Increased expression levels of pancreatic and duodenal homeobox 1 (Pdx1) and regulatory factor X6 (Rfx6) messenger ribonucleic acid (mRNA) in K cells after high‐fat diet (HFD) feeding. (a) Concentrations of plasma total gastric inhibitory polypeptide/glucose‐dependent insulinotropic polypeptide (GIP) after oral administration of 2 g/kg glucose in control‐fat diet (CFD)‐fed GIP‐green fluorescent protein knock‐in (GIP gfp/+) mice (n = 5; green circle) and HFD‐fed GIP gfp/+ mice (n = 5; orange circle). *P < 0.05, **P < 0.01. (b) Number of K cells in the upper small intestine (n = 5). (c) GIP content in the upper small intestine (n = 5–7). (d) Expression of GIP mRNA in K cells (n = 8–10). (e) Expression of Pdx1 mRNA in K cells (n = 8–10). (f) Expression of Rfx6 mRNA in K cells (n = 8–10). GFP‐positive cells from CFD‐fed GIP gfp/+ mice (green bar), from HFD‐fed GIP gfp/+ mice (orange bar). *P < 0.05. GAPHD, glyceraldehyde 3‐phosphate dehydrogenase. NS, not significant.
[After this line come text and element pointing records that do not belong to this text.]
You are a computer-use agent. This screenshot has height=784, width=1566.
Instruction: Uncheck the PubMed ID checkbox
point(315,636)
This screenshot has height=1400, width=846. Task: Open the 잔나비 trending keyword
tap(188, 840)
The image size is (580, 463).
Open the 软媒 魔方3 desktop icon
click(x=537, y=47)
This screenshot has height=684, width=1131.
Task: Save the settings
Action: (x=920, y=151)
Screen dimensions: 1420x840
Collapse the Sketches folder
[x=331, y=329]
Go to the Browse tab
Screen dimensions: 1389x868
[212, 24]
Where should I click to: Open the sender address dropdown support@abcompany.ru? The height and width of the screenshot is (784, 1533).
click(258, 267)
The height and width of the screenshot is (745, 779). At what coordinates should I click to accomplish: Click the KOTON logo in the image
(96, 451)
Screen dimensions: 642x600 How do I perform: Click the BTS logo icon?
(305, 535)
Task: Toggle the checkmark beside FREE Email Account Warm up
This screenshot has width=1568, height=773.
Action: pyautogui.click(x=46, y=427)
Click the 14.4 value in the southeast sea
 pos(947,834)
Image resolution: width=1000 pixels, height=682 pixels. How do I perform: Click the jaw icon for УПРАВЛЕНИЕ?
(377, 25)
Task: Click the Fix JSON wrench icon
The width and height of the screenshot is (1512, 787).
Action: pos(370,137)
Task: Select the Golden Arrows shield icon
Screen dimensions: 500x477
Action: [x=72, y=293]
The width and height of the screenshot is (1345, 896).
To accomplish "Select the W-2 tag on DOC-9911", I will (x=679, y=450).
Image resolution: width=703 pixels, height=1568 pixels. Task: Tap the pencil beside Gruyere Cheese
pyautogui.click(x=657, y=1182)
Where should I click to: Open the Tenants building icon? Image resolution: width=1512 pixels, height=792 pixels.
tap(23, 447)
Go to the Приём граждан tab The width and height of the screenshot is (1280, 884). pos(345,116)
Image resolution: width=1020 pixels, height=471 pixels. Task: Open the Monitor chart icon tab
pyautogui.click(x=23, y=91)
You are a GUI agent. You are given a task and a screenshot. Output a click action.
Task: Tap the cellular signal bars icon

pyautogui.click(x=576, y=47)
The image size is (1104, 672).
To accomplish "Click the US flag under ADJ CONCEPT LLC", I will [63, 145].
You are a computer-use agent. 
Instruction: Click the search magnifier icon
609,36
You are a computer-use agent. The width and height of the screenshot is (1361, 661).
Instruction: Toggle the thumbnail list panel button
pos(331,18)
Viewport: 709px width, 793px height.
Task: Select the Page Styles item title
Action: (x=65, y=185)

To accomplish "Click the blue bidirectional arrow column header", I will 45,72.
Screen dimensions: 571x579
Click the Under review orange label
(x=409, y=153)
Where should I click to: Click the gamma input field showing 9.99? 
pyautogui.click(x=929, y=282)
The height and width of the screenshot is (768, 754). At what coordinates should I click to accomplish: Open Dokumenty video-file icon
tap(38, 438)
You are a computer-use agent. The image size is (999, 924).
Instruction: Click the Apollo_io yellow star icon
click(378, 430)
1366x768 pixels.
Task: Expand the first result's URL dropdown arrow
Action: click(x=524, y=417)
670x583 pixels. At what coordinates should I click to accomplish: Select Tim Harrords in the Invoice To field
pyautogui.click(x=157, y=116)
In summary, we found that transcription factor Rfx6 is highly expressed in K cells, and is involved in the regulation of GIP expression. We also showed that expression of Rfx6 and Pdx1 is upregulated in the K cells of HFD‐induced obese mice, which suggests that induction of Rfx6 as well as Pdx1 plays a critical role in GIP hypersecretion in HFD‐induced obesity.

Conclusion

Gene analysis of K cells isolated from GIP‐GFP mice enabled us to identify candidate genes that contribute to acute and chronic mechanisms stimulating GIP secretion in response to fat ingestion: FABP5 and GPR120 play crucial roles in acute fat‐induced GIP secretion, and Rfx6 is involved in hypersecretion of GIP in HFD‐induced obese conditions by increasing GIP gene expression (Figure 4). Although further, detailed analyses are required to clarify the intracellular signaling of GIP secretion and synthesis in response to nutrient ingestion, regulation of GIP secretion could provide a novel therapeutic approach to prevent obesity, insulin resistance and subsequent type 2 diabetes.

Figure 4

The mechanisms of fat‐induced gastric inhibitory polypeptide/glucose‐dependent insulinotropic polypeptide (GIP) secretion and increased GIP synthesis in response to after high‐fat diet (HFD) feeding. Fatty acid‐binding protein 5 (FABP5) and G protein‐coupled receptor 120 (GPR120) play crucial role in acute fat‐induced GIP secretion and regulatory factor X6 (Rfx6) is involved in hypersecretion of GIP in HFD‐induced obese conditions by increasing GIP gene expression. GPCR, G protein‐coupled receptor; Pdx‐1, pancreatic and duodenal homeobox 1.

Disclosure

SY and NH have no conflict of interest. NI served as a medical advisor for Takeda, Taisho Pharmaceutical, GlaxoSmithKline and Mitsubishi Tanabe Pharma, and lectured for MSD, Sanofi, Novartis Pharma, Dainippon Sumitomo Pharma, Kyowa Kirin and Mitsubishi Tanabe Pharma, and received payment for his services. NI also received a clinical commissioned/joint research grant from MSD, Eli Lilly Japan, Shiratori Pharmaceutical, Roche Diagnostics and the Japan Diabetes Foundation, and also received a scholarship grant from MSD, Japan Tobacco Inc., Nippon Boehringer Ingelheim, Takeda, Dainippon Sumitomo Pharma, Astellas Pharma, Daiichi‐Sankyo and Mitsubishi Tanabe Pharma.